As a measure of good practice it is recommended to create all views in a separate module:

module MyWebApplication

module Views =
    open Giraffe.ViewEngine

    let index =
        html [] [
            head [] [
                title [] [ str "Giraffe Sample" ]
            ]
            body [] [
                h1 [] [ str "I |> F#" ]
                p [ _class "some-css-class"; _id "someId" ] [
                    str "Hello World"
                ]
            ]
        ]

    let other = //...

This ensures that the opening of the Giraffe.ViewEngine is only contained in a small context of an application's codebase and therefore less of a threat to accidental overrides. In the above example views can always be accessed through the Views sub module (e.g. Views.index).

Samples

The following sample code creates and renders a HTML page with the help of the Giraffe.ViewEngine and subsequently saves it into a temporary .html file before opening it with the default browser:

module Sample =
    open Giraffe.ViewEngine

    let bodyTemplate (nameList: string list): XmlNode =
        body []
            [ h1 [] [ Text "Welcome:" ]
              ol [] (nameList |> List.map (fun x -> li [] [ Text x ])) ]

    let navTemplate =
        nav [] [ a [ _href "./About" ] [ Text "About" ] ]

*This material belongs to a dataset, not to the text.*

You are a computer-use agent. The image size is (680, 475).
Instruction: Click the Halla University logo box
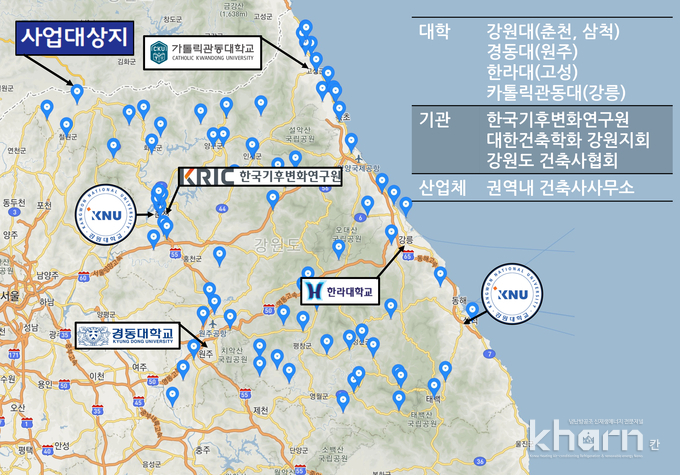(339, 291)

    let documentTemplate (nav: XmlNode) (body: XmlNode) =
        html [] [ nav; body ]

    let render welcomeUsers =
        bodyTemplate welcomeUsers
        |> (documentTemplate navTemplate)
        |> RenderView.AsString.htmlDocument

[<EntryPoint>]
let main args =
    let tfn =
        (System.IO.Path.GetTempFileName()) |> sprintf "%s.html"

    args
    |> Seq.toList
    |> Sample.render
    |> fun x -> System.IO.File.WriteAllText(tfn, x)
    |> ignore

    let p = new System.Diagnostics.Process()
    p.StartInfo.FileName <- tfn
    p.StartInfo.UseShellExecute <- true
    p.Start() |> ignore

    0

The above code will return the following result:

alt text

This sample application can also be viewed inside the Giraffe.ViewEngine.Sample application.

Attribution to original authors

This code has been originally ported from Suave and subsequently improved and extended over the years.

The original code has been authored by

You can find the original implementation here:

https://github.com/SuaveIO/suave/blob/master/src/Suave.Experimental/Html.fs

Huge thanks to Suave for letting us borrow their code and thanks to Florian Verdonck for originally porting it to Giraffe.

Nightly builds and NuGet feed

All official release packages are published to the official and public NuGet feed.

Nightly builds (builds from the develop branch) produce unofficial pre-release packages which can be pulled from the project's NuGet feed on GitHub.

These packages are being tagged with the Workflow's run number as the package version.

All other builds, such as builds triggered by pull requests produce a NuGet package which can be downloaded as an artifact from the individual GitHub action.